Advice to well-dressed politician: Read the label

D.C. Council member David A. Catania has been learning about fashion the hard way.

“Everyone else here has a jacket, but as you can see, I have seersucker pants on and there is in every seersucker suit a label that says, ‘Do not dry,’ and I did not read the label,” Mr. Catania told a room full of reporters and city officials at D.C. Mayor Anthony A. Williams’ press conference last week.

“So I dried my jacket, so it’s simply a prop — and if I were to try to put it on, it will look like I gained 50 pounds in the last week.”

Mr. Catania, at-large independent and chairman of the Committee on Health, wore the jacket in question when he entered the press conference, but he quickly removed it.

Most of the other men in the room were wearing suit jackets, which was odd considering the sweltering temperatures outside.

“I want to encourage those who invest in seersucker suits to, by all means, read the label,” he said.

“When they say, ‘Do not dry,’ they are serious.”

Shortly after Mr. Catania’s apology, Mr. Williams took off the jacket he was wearing.

• Bill of rights

Several Montgomery County Council candidates last week rallied behind a “bill of rights” proposal that would create a living wage for immigrant and illegal alien domestic workers in the county.

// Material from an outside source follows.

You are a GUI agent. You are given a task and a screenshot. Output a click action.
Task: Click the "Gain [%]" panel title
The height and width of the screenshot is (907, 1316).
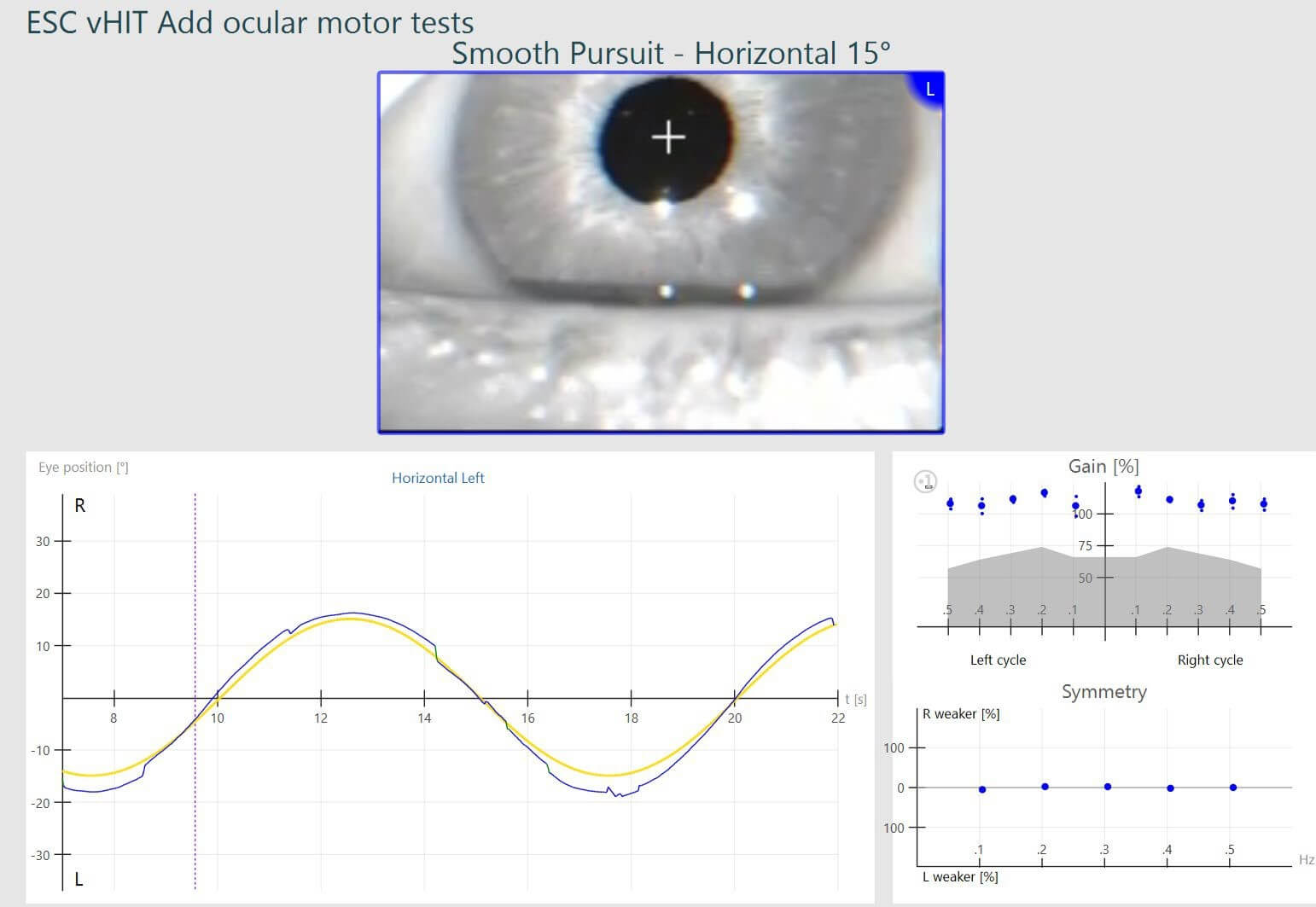(x=1103, y=466)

Democratic contenders Duchy Trachtenberg, Cary Lamari and Valerie Ervin were among the candidates who attended a press conference Tuesday to present a George Washington University study on the abuses of domestic workers — nannies and housekeepers who are the female equivalent of predominantly male day laborers.

The study said at least half of all domestic workers in the county work more than 40 hours per week but earn less than Maryland’s $6.15 minimum wage.

The average domestic worker is an unmarried, high-school-educated Hispanic woman who works in Bethesda, Silver Spring, Rockville or Gaithersburg and does not speak English. Most live in constant fear of being deported, according to the new study.

County Council President George L. Leventhal, a Democrat, commissioned the study.